The global take-over of anime, a cinema renaissance amongst kids, the rise in popularity of popular Asian culture, like K-Pop boy bands, AI, customized content, and an increased income from toys related to favorite shows were the main talking points for Colecchia on Friday.

“Even though it was born in Japan, anime has become the number one genre, surpassing comedy for 6-12s,” he said. “There’s a global take-over and I think if markets can adapt anime locally it could grow.”

When it comes to anime, 12% of teens globally read Manga. In France, it’s the second most popular genre after comics, he said.

But there’s a new threat on the horizon. While Hollywood writers have been battling for contracts regulating the use of AI, he described today’s kids as “native AI users.”

He said: “97% of kids aged 13-18 are aware of AI. If 97% are aware of it, how many are using it: 85% globally. In some countries, 90% are using it to generate content, even, or shape music.”

AI is bringing in other changes.

According to the on-screen presentation: “AI has simplified homework and contributed to a growing need for simplicity, spoon fed answers and personalization.”

“Customization and AI. That’s my message today.

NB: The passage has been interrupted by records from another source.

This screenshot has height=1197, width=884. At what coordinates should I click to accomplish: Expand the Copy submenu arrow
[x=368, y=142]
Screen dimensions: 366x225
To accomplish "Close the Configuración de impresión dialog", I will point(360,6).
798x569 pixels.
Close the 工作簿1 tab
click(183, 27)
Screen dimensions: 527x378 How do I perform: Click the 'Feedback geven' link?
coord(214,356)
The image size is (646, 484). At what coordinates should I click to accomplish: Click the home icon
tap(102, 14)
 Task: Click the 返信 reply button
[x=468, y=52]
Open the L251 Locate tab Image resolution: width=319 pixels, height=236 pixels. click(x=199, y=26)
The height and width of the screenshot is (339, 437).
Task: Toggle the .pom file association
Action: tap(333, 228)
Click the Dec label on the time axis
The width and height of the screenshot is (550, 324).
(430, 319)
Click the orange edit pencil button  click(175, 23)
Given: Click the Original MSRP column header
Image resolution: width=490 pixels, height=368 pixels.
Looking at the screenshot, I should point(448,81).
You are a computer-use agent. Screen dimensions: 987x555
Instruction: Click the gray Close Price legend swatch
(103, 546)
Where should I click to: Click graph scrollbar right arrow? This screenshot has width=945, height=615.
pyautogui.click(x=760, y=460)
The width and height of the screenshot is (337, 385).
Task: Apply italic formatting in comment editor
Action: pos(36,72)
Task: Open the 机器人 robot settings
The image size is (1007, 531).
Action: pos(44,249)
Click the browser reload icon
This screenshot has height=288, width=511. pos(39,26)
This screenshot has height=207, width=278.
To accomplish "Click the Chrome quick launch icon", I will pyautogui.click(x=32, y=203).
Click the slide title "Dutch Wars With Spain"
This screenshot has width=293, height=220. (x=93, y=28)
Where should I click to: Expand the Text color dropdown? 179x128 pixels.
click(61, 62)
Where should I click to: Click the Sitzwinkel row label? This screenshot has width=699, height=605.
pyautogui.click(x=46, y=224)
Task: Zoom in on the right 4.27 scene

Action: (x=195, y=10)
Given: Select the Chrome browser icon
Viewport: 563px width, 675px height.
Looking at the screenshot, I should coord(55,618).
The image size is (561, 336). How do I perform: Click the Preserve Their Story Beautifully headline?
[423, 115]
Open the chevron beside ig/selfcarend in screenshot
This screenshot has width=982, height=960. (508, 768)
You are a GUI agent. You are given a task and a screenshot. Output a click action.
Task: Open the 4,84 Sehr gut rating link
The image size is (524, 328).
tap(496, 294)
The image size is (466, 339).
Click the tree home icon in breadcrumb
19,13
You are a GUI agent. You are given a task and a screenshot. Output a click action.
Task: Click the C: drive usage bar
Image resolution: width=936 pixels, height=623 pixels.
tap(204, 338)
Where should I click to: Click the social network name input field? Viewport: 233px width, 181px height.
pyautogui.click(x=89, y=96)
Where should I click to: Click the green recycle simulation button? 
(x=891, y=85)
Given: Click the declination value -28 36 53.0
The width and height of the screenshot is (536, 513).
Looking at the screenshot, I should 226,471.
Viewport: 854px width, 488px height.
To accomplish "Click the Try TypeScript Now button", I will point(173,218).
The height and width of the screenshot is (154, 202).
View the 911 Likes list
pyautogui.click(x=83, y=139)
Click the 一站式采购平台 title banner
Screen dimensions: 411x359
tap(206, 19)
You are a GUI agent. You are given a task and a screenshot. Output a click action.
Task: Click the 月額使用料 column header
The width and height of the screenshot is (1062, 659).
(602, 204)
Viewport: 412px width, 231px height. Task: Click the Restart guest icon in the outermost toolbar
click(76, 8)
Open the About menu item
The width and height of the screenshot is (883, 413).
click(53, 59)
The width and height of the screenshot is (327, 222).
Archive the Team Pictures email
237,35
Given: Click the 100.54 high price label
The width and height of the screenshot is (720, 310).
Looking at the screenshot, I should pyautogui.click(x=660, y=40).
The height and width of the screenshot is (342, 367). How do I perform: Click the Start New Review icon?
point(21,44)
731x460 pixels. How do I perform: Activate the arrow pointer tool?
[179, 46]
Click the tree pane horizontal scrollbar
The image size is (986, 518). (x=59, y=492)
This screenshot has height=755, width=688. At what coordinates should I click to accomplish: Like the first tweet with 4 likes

Think about that,” he said.

Meanwhile, another key trend is a renaissance in cinema going amongst kids, since the pandemic.

The number of kids, aged 10-15, visiting the cinema, more than once a month, has increased by 65%, since May 2021, he said. This brings about opportunities.

“It means there’s a new way to develop different properties,” he said.

That uptick helps another positive in the kids industry: the increase in toy sales, he noted.

“We all know ‘Barbie’ is the highest grossing movie of the year, and it has been turned into more toy purchases,” he added. “For young fans, seeing their favorite characters in a film leads to more licensing opportunities around the world.”

Finding kids is key to success and where to do that has changed. Kids prefer YouTube to linear TV: 48% of kids aged 10-18 are most likely to watch YouTube. The second most popular is streamer Netflix: 28%. Followed by linear TV at 13%. Still kids are most likely to watch ads on linear TV, he said.

The adaptation of video games to other mediums continues its success, meanwhile.

User generated content, competing with traditional productions, is on the rise.

“Kids enjoy watching other kids playing games on YouTube,” he said. “It’s a totally different way of watching anything, and it’s in competition with TV and movies. It’s interesting to see how people creating content are competing.”

Other trends in the content itself include diversity and inclusivity. Positive modeling and inclusion in media are becoming more popular, like the show “Moana” in the U.K. “Inclusion is the new cool,” he said.

MipJunior runs Oct. 13-15 in Cannes.